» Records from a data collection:
— Begin —

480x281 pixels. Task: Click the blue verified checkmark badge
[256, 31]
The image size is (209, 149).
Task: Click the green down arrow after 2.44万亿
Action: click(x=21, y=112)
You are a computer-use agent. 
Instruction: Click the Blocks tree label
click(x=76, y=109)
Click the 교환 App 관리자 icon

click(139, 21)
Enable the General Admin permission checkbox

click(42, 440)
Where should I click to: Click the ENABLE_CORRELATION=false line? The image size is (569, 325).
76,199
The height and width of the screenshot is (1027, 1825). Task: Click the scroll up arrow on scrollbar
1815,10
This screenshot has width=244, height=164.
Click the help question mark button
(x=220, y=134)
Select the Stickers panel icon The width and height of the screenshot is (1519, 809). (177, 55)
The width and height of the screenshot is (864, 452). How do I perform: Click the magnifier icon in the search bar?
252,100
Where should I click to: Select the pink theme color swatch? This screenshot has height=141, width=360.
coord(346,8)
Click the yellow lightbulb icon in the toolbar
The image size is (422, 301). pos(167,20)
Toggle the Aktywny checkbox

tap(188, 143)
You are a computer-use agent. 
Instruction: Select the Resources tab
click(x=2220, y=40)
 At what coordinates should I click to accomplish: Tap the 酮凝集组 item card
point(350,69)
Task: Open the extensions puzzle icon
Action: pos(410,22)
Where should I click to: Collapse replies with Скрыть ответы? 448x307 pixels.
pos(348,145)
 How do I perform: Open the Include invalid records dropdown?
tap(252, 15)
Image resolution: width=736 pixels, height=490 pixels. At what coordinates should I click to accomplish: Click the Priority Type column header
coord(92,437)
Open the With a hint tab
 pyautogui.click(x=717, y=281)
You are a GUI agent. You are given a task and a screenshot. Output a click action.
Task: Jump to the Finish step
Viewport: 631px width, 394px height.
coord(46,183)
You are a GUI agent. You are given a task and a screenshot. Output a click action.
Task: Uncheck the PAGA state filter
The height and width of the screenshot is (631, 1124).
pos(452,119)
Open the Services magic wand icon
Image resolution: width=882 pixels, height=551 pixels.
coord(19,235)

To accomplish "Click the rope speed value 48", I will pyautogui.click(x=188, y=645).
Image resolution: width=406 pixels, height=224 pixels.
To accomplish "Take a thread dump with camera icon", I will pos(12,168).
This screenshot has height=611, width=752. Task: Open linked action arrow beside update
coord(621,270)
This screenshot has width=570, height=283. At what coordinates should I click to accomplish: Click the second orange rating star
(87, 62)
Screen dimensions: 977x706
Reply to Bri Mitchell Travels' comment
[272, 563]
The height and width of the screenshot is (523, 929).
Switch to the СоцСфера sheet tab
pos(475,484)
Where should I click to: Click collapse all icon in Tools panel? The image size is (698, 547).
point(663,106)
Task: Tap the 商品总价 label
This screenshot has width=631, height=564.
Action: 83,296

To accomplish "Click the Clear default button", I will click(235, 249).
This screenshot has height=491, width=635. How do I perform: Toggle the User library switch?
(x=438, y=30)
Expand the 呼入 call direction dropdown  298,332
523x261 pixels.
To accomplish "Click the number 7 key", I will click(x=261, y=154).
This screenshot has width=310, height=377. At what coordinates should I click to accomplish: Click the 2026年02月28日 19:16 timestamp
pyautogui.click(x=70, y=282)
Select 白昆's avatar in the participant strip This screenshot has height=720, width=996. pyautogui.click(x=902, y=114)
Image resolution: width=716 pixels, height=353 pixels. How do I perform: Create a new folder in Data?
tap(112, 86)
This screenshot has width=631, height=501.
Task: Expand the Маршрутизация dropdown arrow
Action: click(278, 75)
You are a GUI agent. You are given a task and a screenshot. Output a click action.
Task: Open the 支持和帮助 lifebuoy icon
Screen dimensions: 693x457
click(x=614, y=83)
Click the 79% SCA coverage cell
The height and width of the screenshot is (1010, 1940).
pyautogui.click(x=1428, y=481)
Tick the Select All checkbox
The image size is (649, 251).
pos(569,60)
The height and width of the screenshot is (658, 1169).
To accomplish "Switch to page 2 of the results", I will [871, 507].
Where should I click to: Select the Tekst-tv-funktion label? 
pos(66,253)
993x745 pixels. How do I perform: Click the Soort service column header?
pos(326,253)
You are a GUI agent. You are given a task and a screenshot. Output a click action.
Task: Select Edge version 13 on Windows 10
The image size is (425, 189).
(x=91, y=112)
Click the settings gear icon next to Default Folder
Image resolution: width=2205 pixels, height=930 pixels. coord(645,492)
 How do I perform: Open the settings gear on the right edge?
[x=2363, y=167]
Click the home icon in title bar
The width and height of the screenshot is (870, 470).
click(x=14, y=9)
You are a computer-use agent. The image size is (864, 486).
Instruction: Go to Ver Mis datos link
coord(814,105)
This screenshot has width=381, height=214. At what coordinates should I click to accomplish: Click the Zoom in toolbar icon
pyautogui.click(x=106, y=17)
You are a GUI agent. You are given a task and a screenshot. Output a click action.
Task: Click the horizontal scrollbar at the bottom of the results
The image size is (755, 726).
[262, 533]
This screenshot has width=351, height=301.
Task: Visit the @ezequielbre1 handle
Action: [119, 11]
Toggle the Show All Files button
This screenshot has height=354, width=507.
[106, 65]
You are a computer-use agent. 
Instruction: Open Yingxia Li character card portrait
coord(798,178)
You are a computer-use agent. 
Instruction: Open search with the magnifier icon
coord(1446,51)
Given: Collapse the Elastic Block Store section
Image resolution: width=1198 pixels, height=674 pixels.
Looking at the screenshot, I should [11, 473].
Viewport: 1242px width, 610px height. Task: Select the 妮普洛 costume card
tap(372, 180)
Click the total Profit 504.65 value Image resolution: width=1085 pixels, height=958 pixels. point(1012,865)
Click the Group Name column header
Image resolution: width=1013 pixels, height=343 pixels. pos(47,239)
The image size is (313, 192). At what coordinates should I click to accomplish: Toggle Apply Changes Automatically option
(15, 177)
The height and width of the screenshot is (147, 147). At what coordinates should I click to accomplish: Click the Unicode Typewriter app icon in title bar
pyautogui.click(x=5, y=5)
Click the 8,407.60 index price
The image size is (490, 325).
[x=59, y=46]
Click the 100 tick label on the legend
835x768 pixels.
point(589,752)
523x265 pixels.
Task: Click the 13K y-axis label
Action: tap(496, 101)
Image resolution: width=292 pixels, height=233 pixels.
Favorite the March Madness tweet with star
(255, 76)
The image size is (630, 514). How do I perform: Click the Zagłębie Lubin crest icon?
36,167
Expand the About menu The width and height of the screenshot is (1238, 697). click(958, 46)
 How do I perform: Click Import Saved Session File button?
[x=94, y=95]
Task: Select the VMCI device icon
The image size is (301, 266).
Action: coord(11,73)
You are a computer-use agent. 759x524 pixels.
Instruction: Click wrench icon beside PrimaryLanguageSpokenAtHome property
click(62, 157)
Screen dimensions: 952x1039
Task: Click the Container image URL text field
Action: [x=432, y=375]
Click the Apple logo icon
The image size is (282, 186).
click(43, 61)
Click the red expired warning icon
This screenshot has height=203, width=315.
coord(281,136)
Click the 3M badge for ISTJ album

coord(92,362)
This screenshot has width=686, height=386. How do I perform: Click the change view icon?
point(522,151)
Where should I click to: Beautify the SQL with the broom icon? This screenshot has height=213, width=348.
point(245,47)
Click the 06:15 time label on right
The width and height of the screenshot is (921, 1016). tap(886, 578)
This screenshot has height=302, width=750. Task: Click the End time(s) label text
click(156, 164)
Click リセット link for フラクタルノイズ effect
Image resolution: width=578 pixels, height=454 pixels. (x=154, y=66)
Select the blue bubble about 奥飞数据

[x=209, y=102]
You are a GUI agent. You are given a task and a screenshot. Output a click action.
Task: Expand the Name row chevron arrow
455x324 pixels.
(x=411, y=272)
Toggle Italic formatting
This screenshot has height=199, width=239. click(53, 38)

— End —

Copy the listing again from the line with "How do I perform: Open the Include" to the line with "pos(452,119)", both included, requests and all. Multiply every click coordinate in the answers by 0.95 and round to whole numbers, halves up, but leave the numbers in the requests unchanged.

 How do I perform: Open the Include invalid records dropdown?
tap(239, 14)
Image resolution: width=736 pixels, height=490 pixels. At what coordinates should I click to accomplish: Click the Priority Type column header
coord(87,415)
Open the With a hint tab
 pyautogui.click(x=681, y=267)
You are a GUI agent. You are given a task and a screenshot. Output a click action.
Task: Jump to the Finish step
Viewport: 631px width, 394px height.
coord(44,174)
You are a GUI agent. You are given a task and a screenshot. Output a click action.
Task: Uncheck the PAGA state filter
The height and width of the screenshot is (631, 1124).
pos(429,113)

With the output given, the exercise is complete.